When looking back historians may find that the British-Exit, or Brexit, benefited greatly from nationalists’ political discourses on migration. However, in 2020 the major nationalist parties in Europe are not faring as well today in national politics as they did then (France, Germany, Italy, the Netherlands). This is in part because the European Union has also strengthened decision-making to engage with criticisms such as the democratic deficit. The CETA, in this regard, is important on two accounts: democratic accountability of free trade agreements and the economic benefits of such agreements. Indeed, the signature and ratification of the CETA across Europe was much more thorough than in Canada: The European Commission required ratification of the treaty by 38 national and regional parliaments. In contrast, in Canada it was ratified by parliament not by provincial chambers. The requirement could have stopped the deal but did not; the important point being that this accrued accountability and transparency, encouraged more democratic and legislative reviews, and was successful. Because of Canada’s colonial history, BREXIT will likely affect Canada’s ability to trade with the Union as about 25 of 155 billion CAD of goods and services transit through the UK from Canada; but, in 2020, the CETA is more important than ever as trade with the Union is increasing while decreasing with the UK.

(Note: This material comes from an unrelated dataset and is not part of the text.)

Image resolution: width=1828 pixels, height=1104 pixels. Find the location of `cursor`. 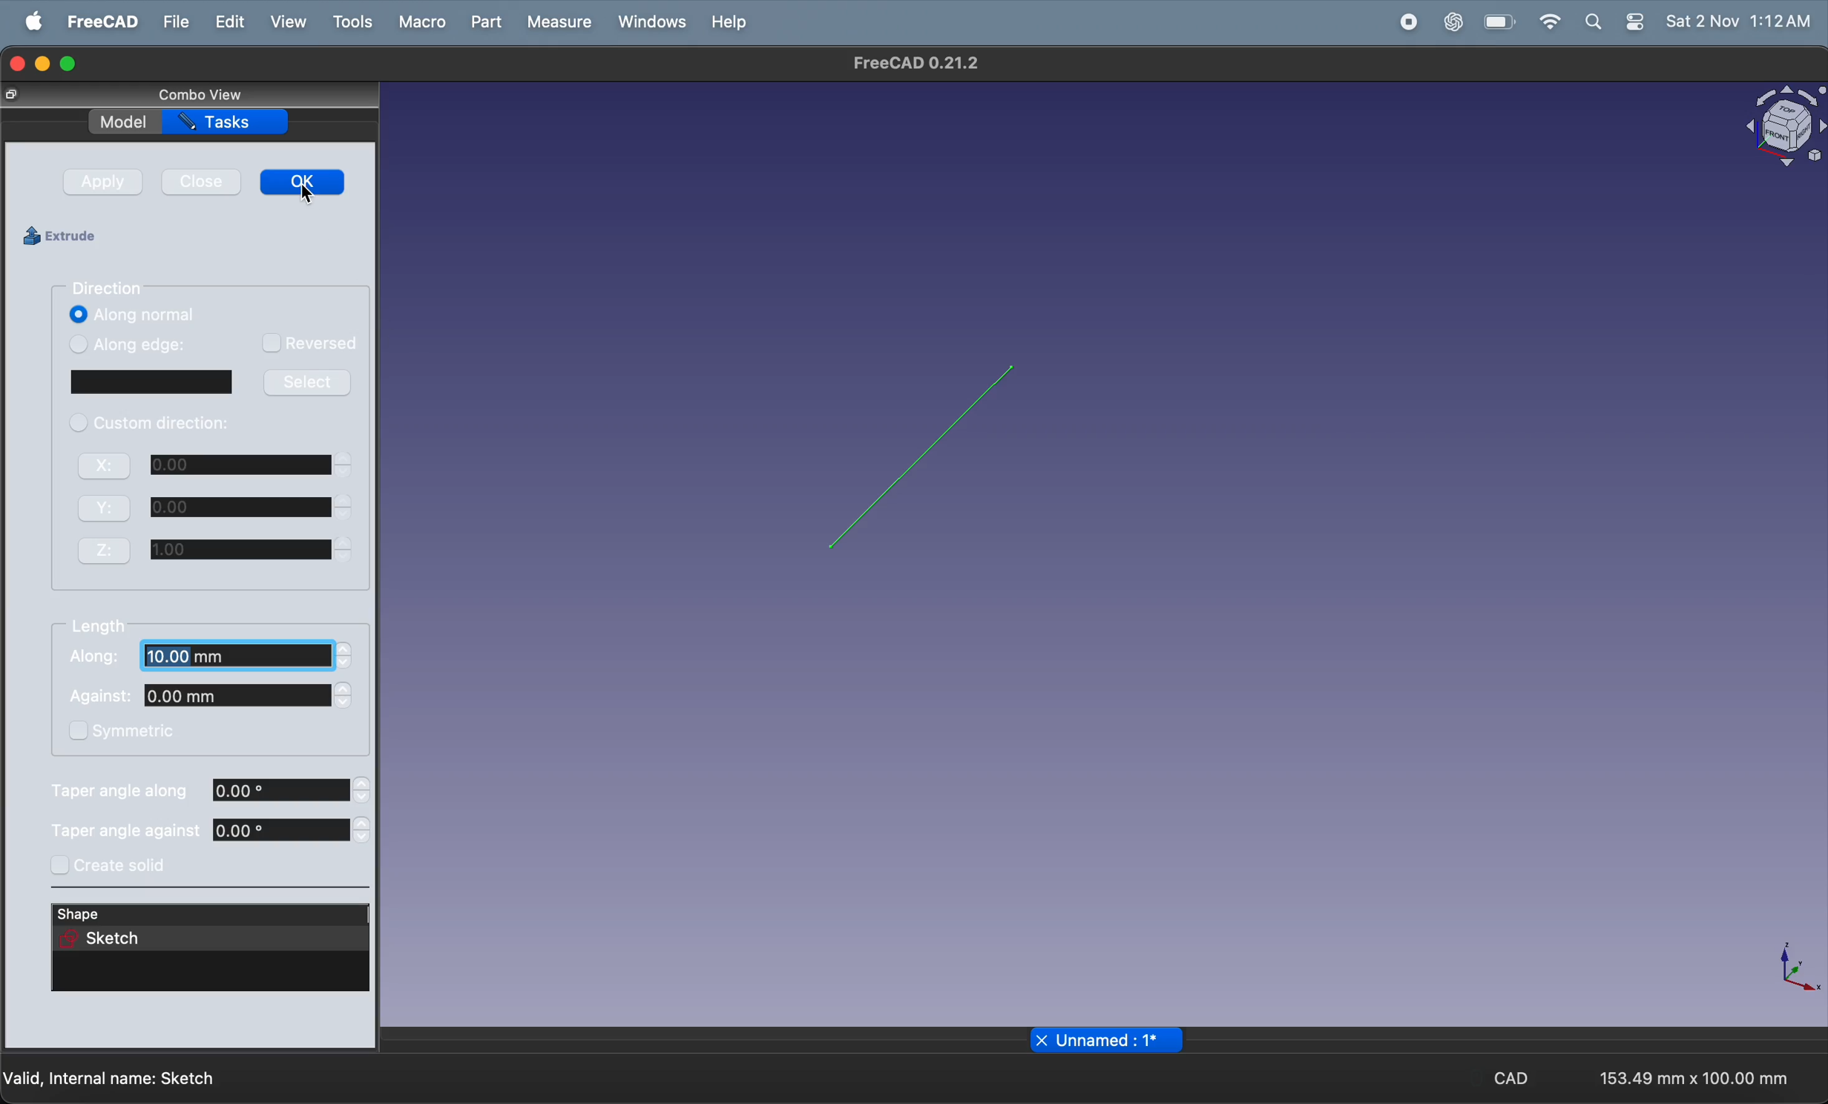

cursor is located at coordinates (306, 197).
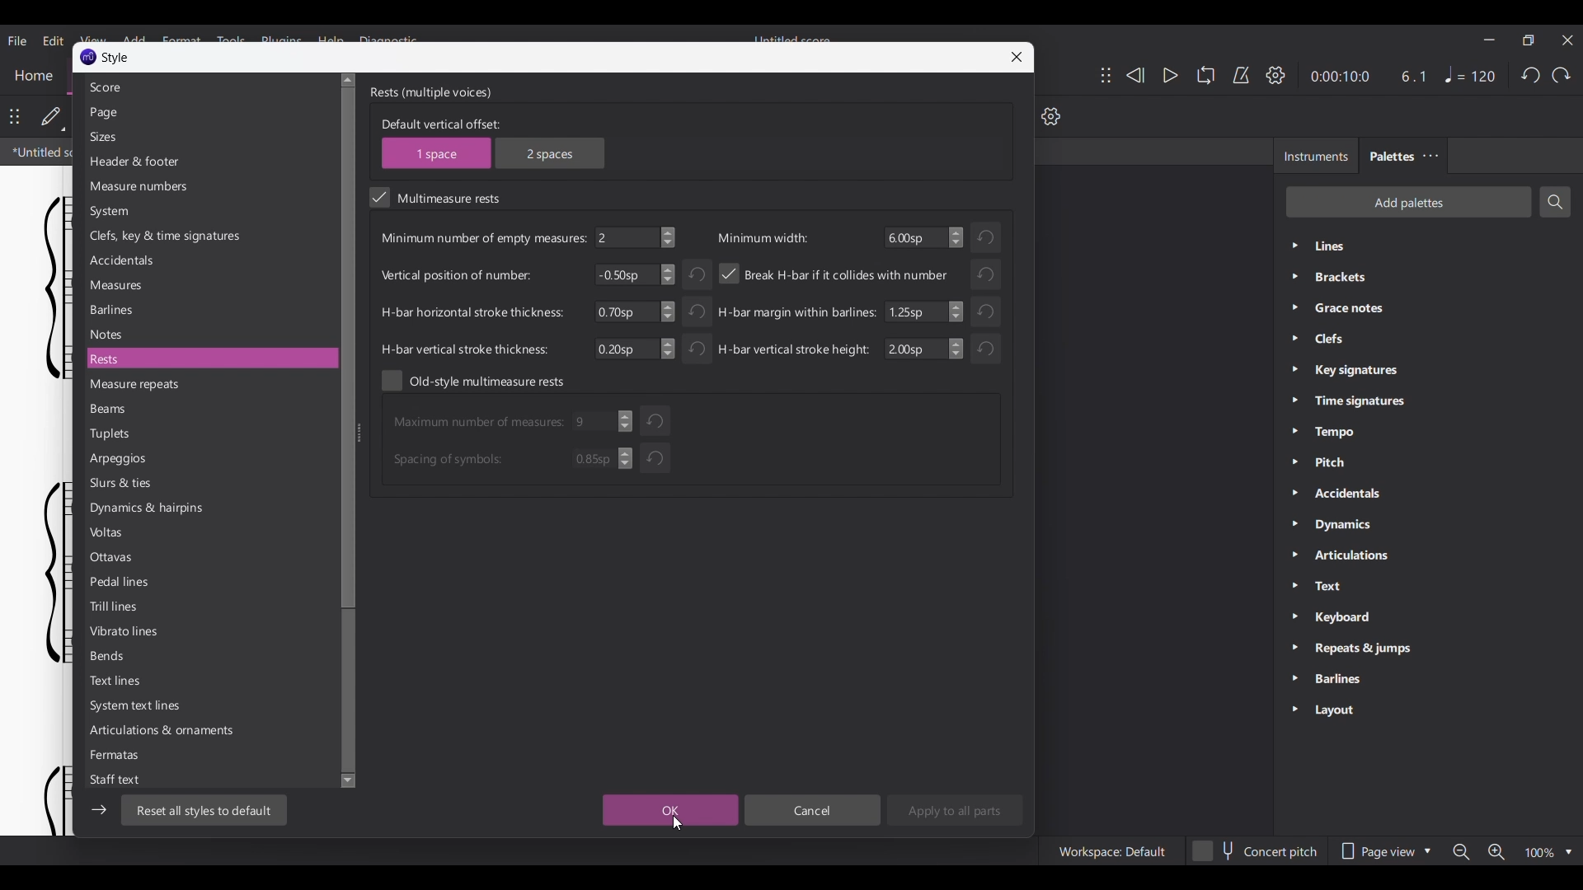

In the last year, May 23-26, the elections of the 751 members of the European Parliament were held. The new parliamentarians elected the Ursula von der Leyen, as the first woman president of the European Commission on June 16th. She presented the new commissioners including 12 women September 10th. In October, a woman as well, Laura Codruta, became the first ever European Chief Prosecutor. Her office located in Luxembourg investigates crimes against the EU budget, fraud, corruption and cross border frauds. In November, the new European Border and Coast Guard Agency started recruiting officials. It is tasked to hire up to 10,000 border guards by 2027. Last December, former Belgian prime minister, Charles Michel became president of the European Council, taking over from Donald Tusk. Both Michel and von der Leyen have been praised for their leadership leading to the 1.8 trillion coronavirus economic recovery package.
In sum, over the last five years, despite major setbacks, a humanitarian crisis and the British decision to leave the Union, the European institutions have further expanded their reach into the lives of Europeans, while fulfilling it strengthened mandates, demonstrating unusual resiliency and innovation, and a genuine capacity to bring together compromises, unique in modern history, that clearly strengths the Union’s outlook on its future.
Emmanuel Brunet-Jailly, is Professor and Jean Monnet Chair in European Union Governance in the school of Public Administration at the University of Victoria. He is the co-editor, with Amy Verdun and Achim Hurrelmann, of European Union Governance and Policy Making, University of Toronto Press, 2018.